UK economy struggling

Here on our own shores, there was little to cheer about as a plethora of economic data pointed towards a weakening economy. Retail sales for June dropped by 1.3%, which has been described as the “worst June on record”. However, this does need to be tempered with the fact that the hot summer of 2018 and the World Cup led to bumper sales last year. After the data release, sterling briefly dropped below $1.25, hitting fresh year-to-date lows, before recovering as the week went on. Manufacturing and industrial production figures both undershot consensus forecasts, although construction output was better than expected.

Middle East tensions felt

Tensions in the Middle East continued this week, with the UK still detaining an Iranian oil tanker. The heightened geopolitical tensions supported the oil price, and this was pushed higher still following the weekly US oil-inventory report. The report showed crude stocks fell by more than expected, and that inventories had fallen for the fourth consecutive week.

Mixed week for European industrials

The week was rounded off with mixed news from the Eurozone as Industrial Production beat estimates, helping support equity bourses. However, on a company level, German carmaker Daimler released a profits warning, it’s fourth of the year, and pointing to weakness in Germany’s automobile sector.

The week ahead…

No holiday for economic data

Next week sees many schools breaking up for their summer holidays, and classes will typically be in wind-down mode, however, there will be no such respite for markets as economic data from key economies around the globe is reported.

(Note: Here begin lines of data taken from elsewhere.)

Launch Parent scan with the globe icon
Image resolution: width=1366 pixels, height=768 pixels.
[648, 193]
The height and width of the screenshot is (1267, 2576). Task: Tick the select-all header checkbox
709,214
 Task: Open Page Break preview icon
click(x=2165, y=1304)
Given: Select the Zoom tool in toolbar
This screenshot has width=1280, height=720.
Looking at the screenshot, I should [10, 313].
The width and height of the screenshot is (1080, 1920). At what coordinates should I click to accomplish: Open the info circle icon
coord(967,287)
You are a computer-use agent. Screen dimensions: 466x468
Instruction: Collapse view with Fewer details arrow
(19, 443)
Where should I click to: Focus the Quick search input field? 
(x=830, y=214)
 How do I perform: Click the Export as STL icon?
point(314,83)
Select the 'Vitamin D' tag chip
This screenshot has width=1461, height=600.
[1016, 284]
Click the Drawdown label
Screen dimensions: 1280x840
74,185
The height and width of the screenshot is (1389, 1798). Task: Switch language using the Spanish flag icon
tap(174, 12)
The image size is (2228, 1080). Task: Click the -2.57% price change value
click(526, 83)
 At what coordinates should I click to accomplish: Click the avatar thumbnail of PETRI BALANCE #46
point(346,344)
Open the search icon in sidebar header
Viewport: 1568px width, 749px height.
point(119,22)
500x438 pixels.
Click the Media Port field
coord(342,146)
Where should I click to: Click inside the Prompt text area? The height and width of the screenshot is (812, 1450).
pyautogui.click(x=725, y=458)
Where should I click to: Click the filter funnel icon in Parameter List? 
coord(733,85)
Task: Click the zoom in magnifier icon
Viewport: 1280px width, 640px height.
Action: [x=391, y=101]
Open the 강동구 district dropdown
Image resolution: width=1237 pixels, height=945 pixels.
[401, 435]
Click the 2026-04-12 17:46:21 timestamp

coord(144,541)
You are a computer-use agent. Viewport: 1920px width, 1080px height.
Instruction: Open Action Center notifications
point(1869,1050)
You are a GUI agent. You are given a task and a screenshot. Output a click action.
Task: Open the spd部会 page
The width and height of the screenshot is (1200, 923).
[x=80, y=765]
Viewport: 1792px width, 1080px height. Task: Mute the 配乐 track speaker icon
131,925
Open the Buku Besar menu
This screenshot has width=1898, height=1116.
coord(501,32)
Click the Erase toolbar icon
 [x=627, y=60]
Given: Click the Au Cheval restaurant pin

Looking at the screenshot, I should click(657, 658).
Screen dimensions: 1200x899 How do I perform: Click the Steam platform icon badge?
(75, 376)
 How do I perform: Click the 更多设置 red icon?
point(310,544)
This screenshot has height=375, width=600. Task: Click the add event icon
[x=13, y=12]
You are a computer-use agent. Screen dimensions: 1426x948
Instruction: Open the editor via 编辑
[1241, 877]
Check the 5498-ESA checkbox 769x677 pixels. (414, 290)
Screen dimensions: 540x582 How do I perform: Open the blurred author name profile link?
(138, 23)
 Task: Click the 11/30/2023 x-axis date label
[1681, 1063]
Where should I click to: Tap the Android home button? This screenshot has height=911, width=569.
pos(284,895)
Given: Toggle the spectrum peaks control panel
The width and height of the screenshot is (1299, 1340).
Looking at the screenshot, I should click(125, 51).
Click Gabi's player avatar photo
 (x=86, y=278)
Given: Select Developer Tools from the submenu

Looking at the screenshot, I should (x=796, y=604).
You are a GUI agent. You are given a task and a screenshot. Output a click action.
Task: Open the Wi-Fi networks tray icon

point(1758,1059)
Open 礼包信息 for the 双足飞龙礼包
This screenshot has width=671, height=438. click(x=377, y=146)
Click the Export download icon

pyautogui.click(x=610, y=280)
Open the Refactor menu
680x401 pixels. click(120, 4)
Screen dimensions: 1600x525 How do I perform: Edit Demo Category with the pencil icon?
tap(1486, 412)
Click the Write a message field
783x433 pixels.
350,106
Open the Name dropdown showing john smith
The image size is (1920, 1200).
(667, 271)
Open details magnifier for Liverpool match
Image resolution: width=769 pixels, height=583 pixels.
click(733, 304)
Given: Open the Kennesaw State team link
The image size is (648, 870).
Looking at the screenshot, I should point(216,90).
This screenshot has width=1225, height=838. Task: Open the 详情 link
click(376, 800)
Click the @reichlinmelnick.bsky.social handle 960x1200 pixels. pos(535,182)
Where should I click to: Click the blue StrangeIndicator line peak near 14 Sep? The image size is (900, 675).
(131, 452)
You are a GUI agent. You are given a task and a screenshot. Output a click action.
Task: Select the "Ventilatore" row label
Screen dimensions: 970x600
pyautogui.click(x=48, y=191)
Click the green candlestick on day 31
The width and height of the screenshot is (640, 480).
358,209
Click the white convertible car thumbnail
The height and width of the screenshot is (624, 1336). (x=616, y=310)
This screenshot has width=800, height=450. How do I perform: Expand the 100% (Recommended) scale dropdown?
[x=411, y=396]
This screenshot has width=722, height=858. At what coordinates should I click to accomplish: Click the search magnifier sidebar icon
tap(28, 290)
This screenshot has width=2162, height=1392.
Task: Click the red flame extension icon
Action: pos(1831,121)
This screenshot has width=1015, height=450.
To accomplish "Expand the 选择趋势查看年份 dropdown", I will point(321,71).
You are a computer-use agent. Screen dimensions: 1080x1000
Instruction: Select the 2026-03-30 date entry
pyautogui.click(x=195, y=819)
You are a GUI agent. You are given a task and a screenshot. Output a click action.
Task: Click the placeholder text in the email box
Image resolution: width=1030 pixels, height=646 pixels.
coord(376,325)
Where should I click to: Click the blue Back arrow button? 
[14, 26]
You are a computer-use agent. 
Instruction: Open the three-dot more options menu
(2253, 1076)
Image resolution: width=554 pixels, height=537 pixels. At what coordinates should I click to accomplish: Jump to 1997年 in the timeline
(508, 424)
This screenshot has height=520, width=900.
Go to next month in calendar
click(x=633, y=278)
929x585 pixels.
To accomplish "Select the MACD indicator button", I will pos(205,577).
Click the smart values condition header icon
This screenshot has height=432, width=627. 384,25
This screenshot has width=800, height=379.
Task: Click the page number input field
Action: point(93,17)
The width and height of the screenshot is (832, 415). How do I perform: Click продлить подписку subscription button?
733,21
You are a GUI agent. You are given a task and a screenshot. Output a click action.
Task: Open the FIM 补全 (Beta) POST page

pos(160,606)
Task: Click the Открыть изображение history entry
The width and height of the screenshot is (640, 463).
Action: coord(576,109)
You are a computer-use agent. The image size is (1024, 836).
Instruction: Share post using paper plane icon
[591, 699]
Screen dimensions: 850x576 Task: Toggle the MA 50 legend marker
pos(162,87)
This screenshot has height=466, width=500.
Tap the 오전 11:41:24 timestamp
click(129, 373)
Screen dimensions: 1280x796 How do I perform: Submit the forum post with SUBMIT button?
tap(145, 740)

Chinese economy to grow despite tensions?

On Monday, we will wake to Chinese Gross Domestic Product (GDP) data for the second quarter. The print will take on added significance as investors look to see if the trade war tensions with the US are impacting growth negatively. The consensus view is that the Chinese economy will have grown 6.2% year-on-year.

UK employment and inflation figures to remain positive?

Despite the recent uncertainty caused by Brexit, UK unemployment has broadly been trending lower, and currently stands at a multi-year low of 3.8%. On Tuesday, the latest unemployment rate will be released alongside average weekly earnings. UK Inflation is revealed later in the week, expected to be close to the targeted 2% level. Wage growth has been outstripping inflation recently, and workers will hope this continues, leading to real wage growth and encourage future consumption.

The US release anticipated retail sales figures

Across the Atlantic, we will gain insight into the state of the US consumer, with retail sales figures published. The consumer accounts for around two-thirds of US GDP and is, therefore, the biggest driver of the economy. Retail sales will highlight whether the consumer is, in fact, confident, and therefore spending in the economy.

Oil rig count to increase?

We will close the week with the Baker Hughes US Rig Count. With technological improvements, oil drilling rigs can be brought into service in short spaces of time, allowing oil companies to react quickly to the variable oil price. The rig count has been falling slightly, although, with Middle East tensions, we may witness an increase as the higher oil price incentivises drilling activity.